Autoridades verifican infraestructura, maquinaria y registro SENASAG para iniciar operaciones.
La planta procesadora de maní se encuentra en la etapa final para su próxima puesta en funcionamiento, tras una inspección técnica e institucional realizada por autoridades nacionales, regionales y locales, junto a representantes de organizaciones sociales y organismos de cooperación internacional.
La verificación fue encabezada por el nuevo director general ejecutivo nacional del Fondo de Desarrollo Indígena (FDI), Ing. Sergio Barba, acompañado por el coordinador de la región chiquitana, Roberto Arias, el alcalde municipal Mauricio Viera, concejales, representantes de sectores interculturales, la OMIOCH, organizaciones sociales y técnicos de la FAO, quienes evaluaron las condiciones del proyecto con miras a futuras inversiones en el ámbito alimenticio.
Durante la inspección se constató que el Gobierno Municipal realizó las adecuaciones correspondientes, permitiendo que el proyecto cumpla actualmente con todos los requisitos técnicos y normativos necesarios para su funcionamiento. Entre los aspectos verificados se encuentran el registro ante el SENASAG, la disponibilidad de la maquinaria requerida para el procesamiento de maní y sus derivados, así como la existencia de infraestructura y ambientes adecuados, acordes a las normas de sanidad e inocuidad alimentaria.
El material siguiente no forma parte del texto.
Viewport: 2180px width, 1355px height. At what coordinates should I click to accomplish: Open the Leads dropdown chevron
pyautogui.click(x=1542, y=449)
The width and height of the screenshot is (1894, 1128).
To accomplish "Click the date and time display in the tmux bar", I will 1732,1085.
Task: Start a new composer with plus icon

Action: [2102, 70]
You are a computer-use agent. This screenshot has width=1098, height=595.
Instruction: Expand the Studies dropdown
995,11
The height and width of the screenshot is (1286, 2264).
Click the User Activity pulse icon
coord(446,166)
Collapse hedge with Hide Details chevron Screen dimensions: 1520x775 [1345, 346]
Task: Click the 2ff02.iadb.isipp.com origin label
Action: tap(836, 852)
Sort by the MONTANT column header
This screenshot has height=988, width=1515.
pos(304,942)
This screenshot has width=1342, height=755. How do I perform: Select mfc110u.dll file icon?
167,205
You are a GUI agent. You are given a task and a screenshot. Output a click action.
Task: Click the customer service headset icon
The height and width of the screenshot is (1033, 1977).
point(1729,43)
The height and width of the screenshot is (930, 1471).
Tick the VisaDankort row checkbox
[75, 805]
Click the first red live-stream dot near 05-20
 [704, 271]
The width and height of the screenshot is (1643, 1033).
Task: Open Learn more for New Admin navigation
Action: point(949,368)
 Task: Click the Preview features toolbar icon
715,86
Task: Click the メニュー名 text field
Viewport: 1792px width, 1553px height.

«La puesta en marcha de esta planta representa un paso estratégico para el desarrollo productivo local, ya que permitirá agregar valor al maní, uno de los cultivos con alto potencial en la región chiquitana»

La puesta en marcha de esta planta representa un paso estratégico para el desarrollo productivo local, ya que permitirá agregar valor al maní, uno de los cultivos con alto potencial en la región chiquitana. Además de la producción primaria, el procesamiento local abre la posibilidad de elaborar derivados como maní tostado, pasta, harina y otros productos con mayor valor comercial.
Desde el punto de vista económico y social, la planta procesadora contribuirá a la generación de empleo directo e indirecto, al fortalecimiento de las economías comunitarias y a la consolidación de cadenas productivas locales, beneficiando especialmente a pequeños productores y comunidades indígenas. Asimismo, se perfila como una herramienta clave para mejorar los ingresos de las familias productoras y promover la seguridad alimentaria en la región.
La participación de técnicos de la FAO refuerza la proyección del proyecto, ya que permitirá evaluar nuevas oportunidades de inversión, asistencia técnica y acceso a mercados, bajo criterios de sostenibilidad, inclusión social y desarrollo territorial.
Con el cumplimiento de los requisitos técnicos, sanitarios y de infraestructura, las autoridades señalaron que la planta se encuentra lista para iniciar operaciones en el corto plazo, consolidándose como un proyecto emblemático que apunta a transformar la producción primaria en una actividad con mayor valor agregado, impacto económico y beneficio social para la región chiquitana.